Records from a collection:

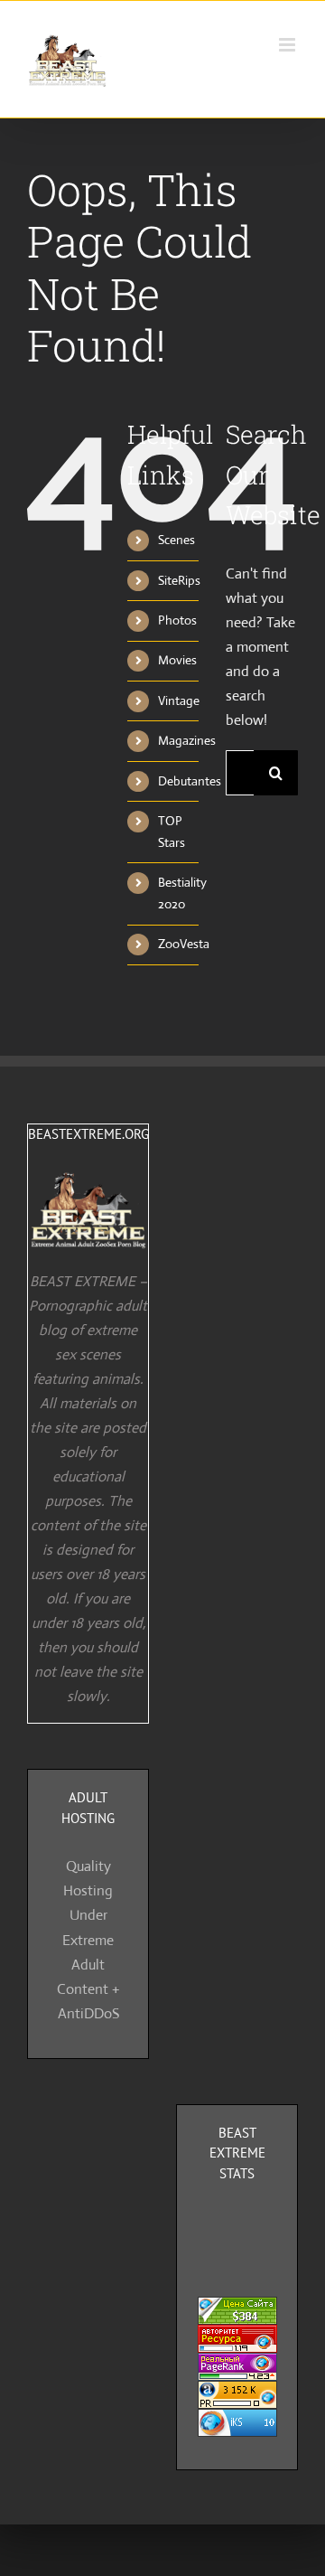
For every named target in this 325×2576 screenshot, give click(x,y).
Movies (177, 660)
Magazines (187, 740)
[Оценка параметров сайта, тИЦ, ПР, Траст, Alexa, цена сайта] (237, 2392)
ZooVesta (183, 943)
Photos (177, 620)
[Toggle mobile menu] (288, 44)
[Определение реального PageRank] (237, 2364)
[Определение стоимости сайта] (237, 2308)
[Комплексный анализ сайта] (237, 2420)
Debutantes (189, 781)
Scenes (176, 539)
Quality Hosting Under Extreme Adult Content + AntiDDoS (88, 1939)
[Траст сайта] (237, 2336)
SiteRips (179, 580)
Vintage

==

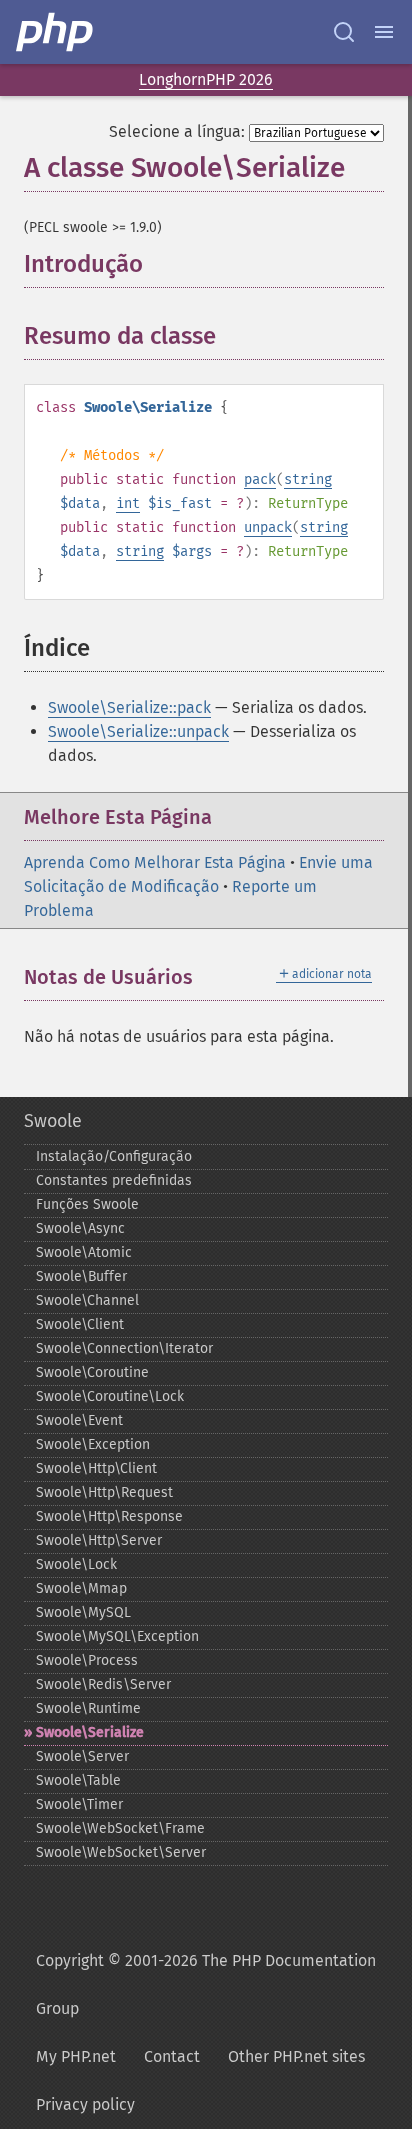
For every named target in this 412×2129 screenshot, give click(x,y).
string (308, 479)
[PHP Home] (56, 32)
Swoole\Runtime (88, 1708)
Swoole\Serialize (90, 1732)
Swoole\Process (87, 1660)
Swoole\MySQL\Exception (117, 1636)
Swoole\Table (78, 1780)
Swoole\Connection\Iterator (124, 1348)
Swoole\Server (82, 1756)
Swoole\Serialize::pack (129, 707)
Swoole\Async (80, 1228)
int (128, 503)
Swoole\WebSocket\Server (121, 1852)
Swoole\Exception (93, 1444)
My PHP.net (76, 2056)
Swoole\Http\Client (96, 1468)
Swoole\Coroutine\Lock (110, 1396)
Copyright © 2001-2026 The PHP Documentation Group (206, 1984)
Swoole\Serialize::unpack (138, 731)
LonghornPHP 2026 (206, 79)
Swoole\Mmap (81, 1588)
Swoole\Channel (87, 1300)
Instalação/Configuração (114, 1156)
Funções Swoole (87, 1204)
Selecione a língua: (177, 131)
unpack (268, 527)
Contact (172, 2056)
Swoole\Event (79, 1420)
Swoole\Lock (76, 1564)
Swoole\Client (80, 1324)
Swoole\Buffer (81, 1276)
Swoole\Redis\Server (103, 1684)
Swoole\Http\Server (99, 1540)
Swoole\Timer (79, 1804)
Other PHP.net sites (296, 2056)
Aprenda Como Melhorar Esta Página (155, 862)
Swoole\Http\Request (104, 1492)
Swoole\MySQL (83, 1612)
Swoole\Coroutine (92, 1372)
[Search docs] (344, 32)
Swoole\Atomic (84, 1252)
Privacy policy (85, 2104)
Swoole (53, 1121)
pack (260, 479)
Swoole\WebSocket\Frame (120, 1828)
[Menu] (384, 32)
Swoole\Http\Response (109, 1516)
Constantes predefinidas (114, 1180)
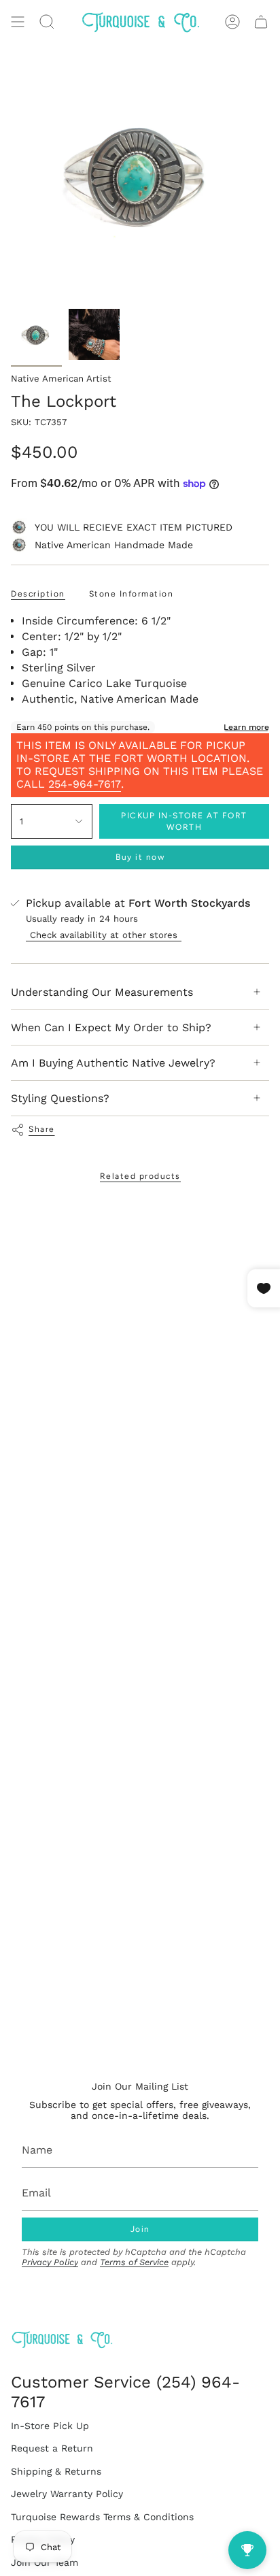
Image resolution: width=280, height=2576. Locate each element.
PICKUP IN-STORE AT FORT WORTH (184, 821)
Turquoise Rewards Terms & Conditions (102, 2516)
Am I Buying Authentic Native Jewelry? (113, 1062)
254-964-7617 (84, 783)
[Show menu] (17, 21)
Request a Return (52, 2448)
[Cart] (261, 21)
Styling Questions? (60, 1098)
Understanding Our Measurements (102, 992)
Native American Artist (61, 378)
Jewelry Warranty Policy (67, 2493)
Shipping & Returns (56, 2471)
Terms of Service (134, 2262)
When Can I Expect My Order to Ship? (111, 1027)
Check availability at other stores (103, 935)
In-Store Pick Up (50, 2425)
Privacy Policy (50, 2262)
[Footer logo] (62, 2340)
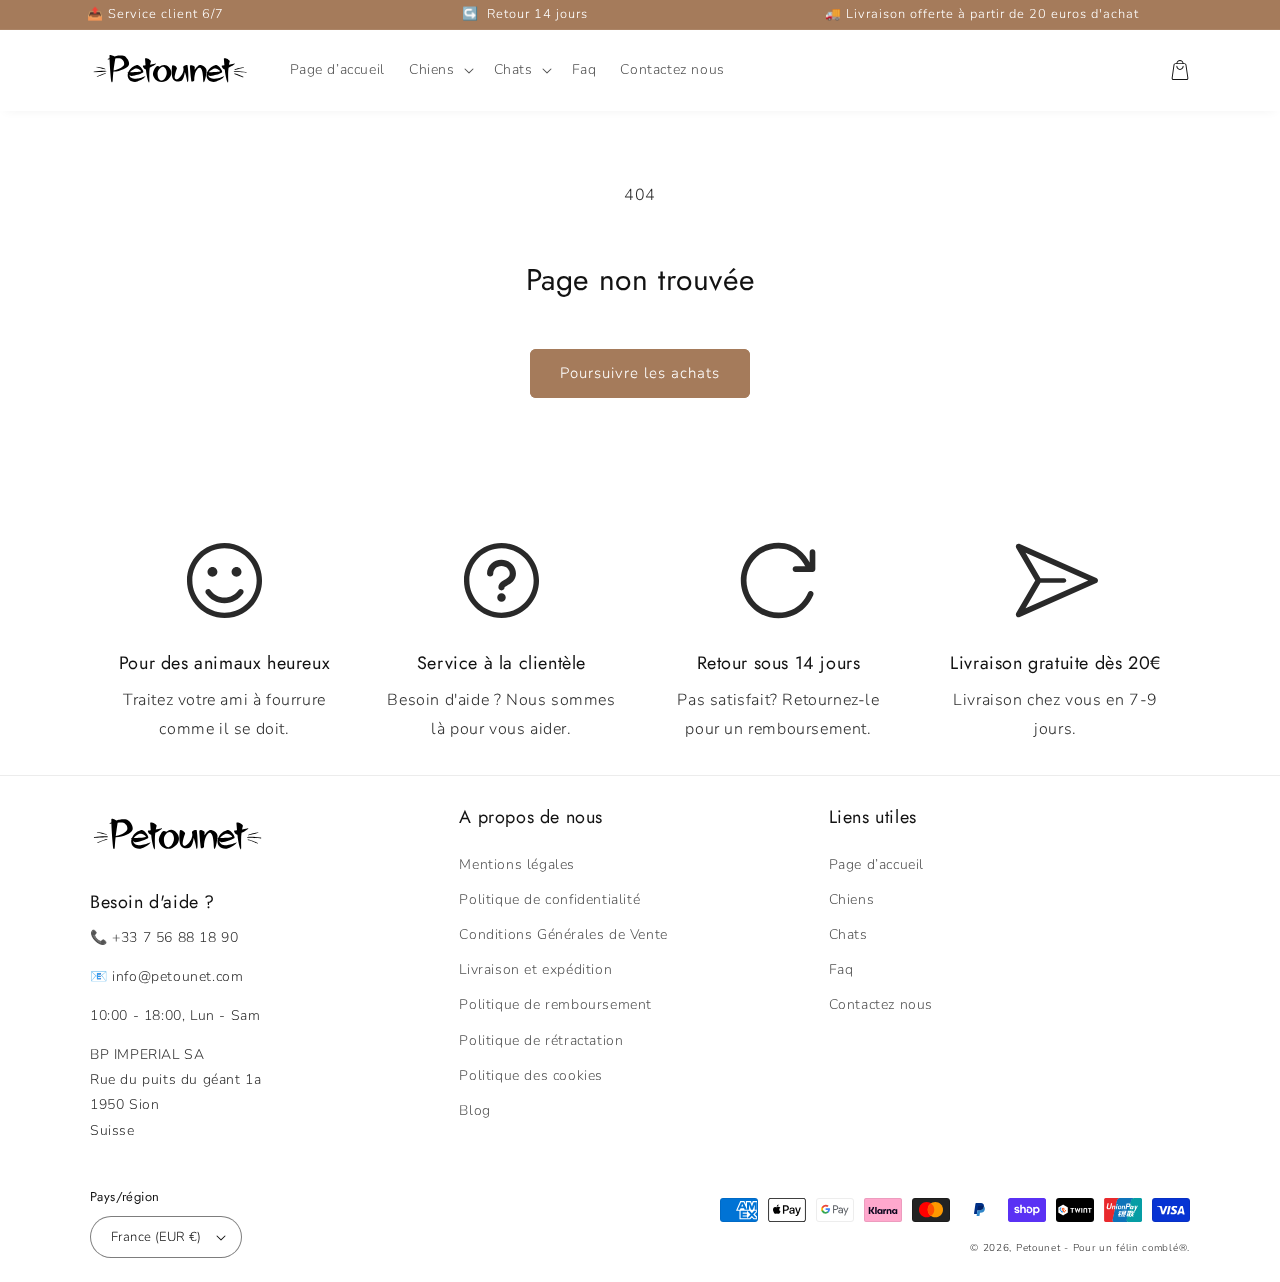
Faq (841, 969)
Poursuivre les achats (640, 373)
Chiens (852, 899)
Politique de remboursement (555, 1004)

- What this task involves
Each line above that falls between the line with "Request a Return (52, 2448)" and the line with "Politique de remboursement (555, 1004)" should be printed exactly, together with those two lines, but the pictures should not.

- Task answer
Request a Return (52, 2448)
[Cart] (261, 21)
Styling Questions? (60, 1098)
Understanding Our Measurements (102, 992)
Native American Artist (61, 378)
Jewelry Warranty Policy (67, 2493)
Shipping & Returns (56, 2471)
Terms of Service (134, 2262)
When Can I Expect My Order to Ship? (111, 1027)
Check availability at other stores (103, 935)
In-Store Pick Up (50, 2425)
Privacy Policy (50, 2262)
[Footer logo] (62, 2340)
Faq (841, 969)
Poursuivre les achats (640, 373)
Chiens (852, 899)
Politique de remboursement (555, 1004)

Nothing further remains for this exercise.